Her mother, Linda La Porte, said that is untrue.

Maillet said Jangam's claims that he has not been excommunicated are untrue. Jangam revealed what the girl told him during confession and thereby "excommunicated himself," Maillet said.

"It's possible that somehow or another he went through steps and got himself reinstated," he said.

Maillet said he was surprised to learn that Jangam still claimed to be a priest and is running an orphanage. Slattery's office had written to Jangam's bishop in India and urged him to try to prevent Jangam from having contact with children.

"I would be very, very distressed to hear that, especially in light of the fact that we wrote to the bishop," Maillet said.

Jangam said there is no reason for concern over the fact that he has access to children.
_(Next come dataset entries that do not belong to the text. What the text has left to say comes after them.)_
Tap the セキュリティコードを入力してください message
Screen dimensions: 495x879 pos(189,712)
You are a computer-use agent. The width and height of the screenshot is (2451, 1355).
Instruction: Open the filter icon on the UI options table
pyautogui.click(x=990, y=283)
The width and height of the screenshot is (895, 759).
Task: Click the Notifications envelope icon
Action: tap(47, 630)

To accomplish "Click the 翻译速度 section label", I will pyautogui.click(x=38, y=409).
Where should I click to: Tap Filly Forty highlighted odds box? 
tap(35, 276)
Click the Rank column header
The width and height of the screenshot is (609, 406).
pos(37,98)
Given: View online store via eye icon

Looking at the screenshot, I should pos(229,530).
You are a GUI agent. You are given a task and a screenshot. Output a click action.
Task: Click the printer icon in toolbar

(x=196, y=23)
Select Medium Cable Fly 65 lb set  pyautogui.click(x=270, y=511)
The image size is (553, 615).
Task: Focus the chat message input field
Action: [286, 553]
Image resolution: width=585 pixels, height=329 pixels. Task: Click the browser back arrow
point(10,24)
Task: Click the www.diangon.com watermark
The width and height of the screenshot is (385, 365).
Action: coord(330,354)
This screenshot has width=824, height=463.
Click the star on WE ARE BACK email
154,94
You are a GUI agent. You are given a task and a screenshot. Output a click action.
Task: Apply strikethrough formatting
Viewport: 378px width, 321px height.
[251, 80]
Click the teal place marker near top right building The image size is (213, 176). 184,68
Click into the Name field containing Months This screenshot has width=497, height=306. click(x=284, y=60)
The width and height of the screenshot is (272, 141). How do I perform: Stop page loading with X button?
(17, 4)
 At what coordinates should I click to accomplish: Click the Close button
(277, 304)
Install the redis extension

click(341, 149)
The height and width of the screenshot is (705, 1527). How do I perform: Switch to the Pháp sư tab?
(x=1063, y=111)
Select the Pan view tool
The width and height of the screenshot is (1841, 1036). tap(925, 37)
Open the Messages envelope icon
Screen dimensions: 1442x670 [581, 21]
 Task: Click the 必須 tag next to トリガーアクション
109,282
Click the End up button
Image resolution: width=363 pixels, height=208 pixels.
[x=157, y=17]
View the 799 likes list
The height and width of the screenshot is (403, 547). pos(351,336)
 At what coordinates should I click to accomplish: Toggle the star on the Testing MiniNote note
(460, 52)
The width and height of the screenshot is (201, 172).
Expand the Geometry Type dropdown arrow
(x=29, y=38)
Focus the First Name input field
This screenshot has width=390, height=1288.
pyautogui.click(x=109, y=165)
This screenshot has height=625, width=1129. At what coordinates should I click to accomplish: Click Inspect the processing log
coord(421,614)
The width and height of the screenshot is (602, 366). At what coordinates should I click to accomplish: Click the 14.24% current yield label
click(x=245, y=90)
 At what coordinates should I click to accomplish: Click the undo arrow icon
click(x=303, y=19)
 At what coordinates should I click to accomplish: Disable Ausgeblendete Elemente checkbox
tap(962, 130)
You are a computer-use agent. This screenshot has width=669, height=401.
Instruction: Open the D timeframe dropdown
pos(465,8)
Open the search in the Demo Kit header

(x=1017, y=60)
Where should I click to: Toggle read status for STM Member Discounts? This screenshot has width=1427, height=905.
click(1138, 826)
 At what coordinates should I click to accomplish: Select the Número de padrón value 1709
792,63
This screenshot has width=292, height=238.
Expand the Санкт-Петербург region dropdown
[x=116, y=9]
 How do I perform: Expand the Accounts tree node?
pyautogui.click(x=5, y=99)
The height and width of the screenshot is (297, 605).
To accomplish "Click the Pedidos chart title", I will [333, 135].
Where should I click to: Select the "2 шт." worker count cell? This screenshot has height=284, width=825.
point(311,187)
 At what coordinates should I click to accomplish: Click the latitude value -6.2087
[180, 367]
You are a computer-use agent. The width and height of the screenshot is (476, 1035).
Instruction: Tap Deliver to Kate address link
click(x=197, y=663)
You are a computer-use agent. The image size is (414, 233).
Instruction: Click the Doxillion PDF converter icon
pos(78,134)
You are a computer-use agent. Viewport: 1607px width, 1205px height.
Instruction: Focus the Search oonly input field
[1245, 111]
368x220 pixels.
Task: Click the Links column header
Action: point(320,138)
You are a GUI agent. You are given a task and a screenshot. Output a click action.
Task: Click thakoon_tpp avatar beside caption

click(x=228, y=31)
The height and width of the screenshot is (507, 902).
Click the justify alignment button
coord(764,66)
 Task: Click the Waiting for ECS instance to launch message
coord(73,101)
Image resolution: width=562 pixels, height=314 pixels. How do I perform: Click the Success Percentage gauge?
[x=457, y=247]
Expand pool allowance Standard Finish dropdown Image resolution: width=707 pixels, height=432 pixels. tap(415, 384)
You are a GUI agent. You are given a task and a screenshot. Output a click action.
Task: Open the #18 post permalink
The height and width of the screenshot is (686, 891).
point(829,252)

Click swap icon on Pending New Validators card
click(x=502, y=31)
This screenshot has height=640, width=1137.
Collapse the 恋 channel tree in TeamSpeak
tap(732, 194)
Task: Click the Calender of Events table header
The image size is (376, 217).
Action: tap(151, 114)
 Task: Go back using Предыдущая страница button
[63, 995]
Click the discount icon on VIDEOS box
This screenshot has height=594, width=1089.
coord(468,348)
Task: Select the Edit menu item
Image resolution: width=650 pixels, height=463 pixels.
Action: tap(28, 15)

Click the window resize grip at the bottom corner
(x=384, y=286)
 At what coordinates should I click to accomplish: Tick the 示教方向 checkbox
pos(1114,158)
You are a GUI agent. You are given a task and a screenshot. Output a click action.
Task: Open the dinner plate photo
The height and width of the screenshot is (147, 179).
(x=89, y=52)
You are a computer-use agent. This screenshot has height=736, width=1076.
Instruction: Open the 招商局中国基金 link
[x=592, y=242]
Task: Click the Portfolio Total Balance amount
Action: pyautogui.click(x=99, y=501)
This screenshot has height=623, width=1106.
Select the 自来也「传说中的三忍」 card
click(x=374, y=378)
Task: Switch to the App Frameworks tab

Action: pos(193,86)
He said he employs a cook and a teacher in his orphanage.

"I am very clear in my conscience... Things like this come up because some people may like to get money out of a priest."

The girl's family has not sued the church or requested a financial settlement regarding the case. Though the church offered to pay for counseling, that offer has not yet been accepted, her mother said.

David Clohessy, national director of the Survivors Network of those Abused by Priests, said it is common for church officials to claim that they cannot find priests who are accused of abuse.

"We've seen over and over again that they don't know where these perpetrators are and any person with Internet access can find them... What that girl said is what we hear from virtually every survivor: 'I just want to make sure that other people are safe.' "

Though Maillet said what the girl initially alleged was not sexual molestation, Clohessy said police should have been notified of the case before Jangam was returned to India.

"No institution can effectively police itself, and certainly church officials shouldn't at this stage try. That's the job of a professional, unbiased law enforcement personnel."